EXERCISE DIRECTIONS:
Could you repeat, word for word, only the lines from the one containing "The width and height of the screenshot is (367, 275)." through the final line of the records below?
── RECORDS SUPPLIED ──
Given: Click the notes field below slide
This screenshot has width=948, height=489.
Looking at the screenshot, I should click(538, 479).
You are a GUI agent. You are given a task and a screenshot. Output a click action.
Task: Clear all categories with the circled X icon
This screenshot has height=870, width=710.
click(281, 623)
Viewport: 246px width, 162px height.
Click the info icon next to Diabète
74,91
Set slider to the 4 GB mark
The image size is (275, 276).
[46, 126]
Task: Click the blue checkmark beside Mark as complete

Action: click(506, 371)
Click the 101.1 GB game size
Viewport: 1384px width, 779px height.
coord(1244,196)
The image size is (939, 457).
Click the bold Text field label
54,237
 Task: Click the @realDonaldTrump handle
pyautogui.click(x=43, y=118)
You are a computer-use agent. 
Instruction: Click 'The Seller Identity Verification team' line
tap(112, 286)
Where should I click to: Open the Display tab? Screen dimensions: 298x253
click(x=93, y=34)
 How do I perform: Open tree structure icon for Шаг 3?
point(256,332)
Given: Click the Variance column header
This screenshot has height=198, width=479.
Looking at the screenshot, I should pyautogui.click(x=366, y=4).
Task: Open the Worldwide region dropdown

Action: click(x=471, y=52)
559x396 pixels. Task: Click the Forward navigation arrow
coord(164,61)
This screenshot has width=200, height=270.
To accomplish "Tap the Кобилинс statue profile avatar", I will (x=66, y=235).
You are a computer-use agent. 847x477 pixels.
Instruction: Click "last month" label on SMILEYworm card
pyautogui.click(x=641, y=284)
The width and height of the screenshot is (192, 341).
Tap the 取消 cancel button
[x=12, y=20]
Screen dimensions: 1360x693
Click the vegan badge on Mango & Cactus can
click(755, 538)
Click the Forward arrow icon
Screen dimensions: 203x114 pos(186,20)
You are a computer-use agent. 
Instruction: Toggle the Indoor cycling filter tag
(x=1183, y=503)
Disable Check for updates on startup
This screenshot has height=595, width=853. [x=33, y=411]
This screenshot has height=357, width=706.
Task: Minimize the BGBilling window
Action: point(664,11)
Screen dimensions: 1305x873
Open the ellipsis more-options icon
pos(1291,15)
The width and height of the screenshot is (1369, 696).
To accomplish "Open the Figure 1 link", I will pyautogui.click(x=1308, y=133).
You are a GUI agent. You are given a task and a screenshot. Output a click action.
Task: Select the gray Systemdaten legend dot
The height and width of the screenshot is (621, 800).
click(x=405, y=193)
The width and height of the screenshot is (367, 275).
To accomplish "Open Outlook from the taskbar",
───
WRITTEN SOLUTION:
The width and height of the screenshot is (367, 275).
To accomplish "Open Outlook from the taskbar",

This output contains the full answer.